▶ **Directions**
Word for word, reproduce the listing that follows, excluding any pictures it contains.

Input data Block Start

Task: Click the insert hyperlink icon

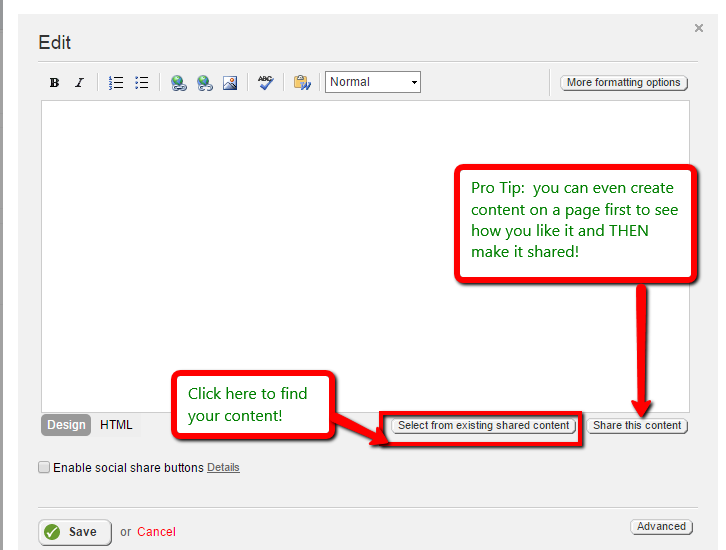Action: pos(178,83)
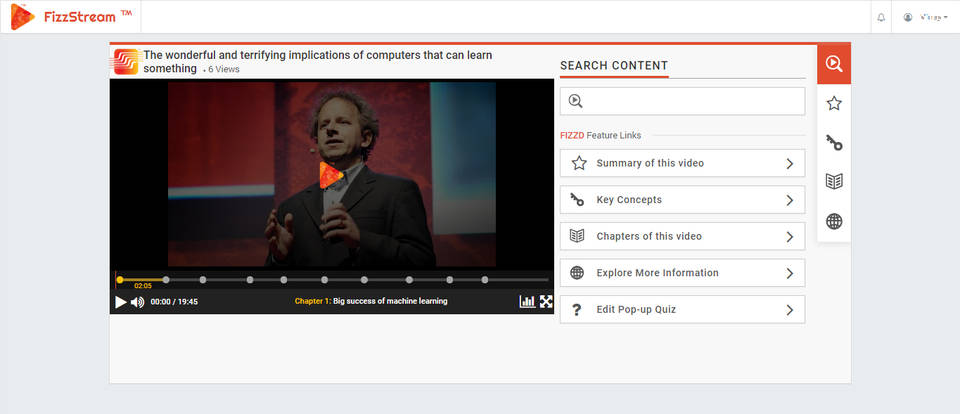Viewport: 960px width, 414px height.
Task: Open the user account dropdown
Action: click(926, 17)
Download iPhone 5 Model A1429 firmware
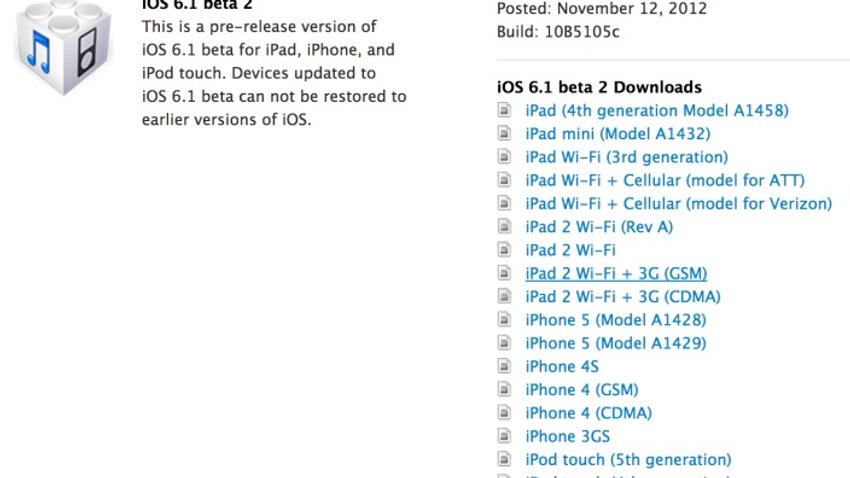This screenshot has height=478, width=850. pyautogui.click(x=615, y=344)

Input data Block End

▶ **Written response**
Task: Click the insert hyperlink icon

Action: pos(178,83)
Viewport: 960px width, 414px height.
Task: Open the user account dropdown
Action: click(926, 17)
Download iPhone 5 Model A1429 firmware
This screenshot has height=478, width=850. pyautogui.click(x=615, y=344)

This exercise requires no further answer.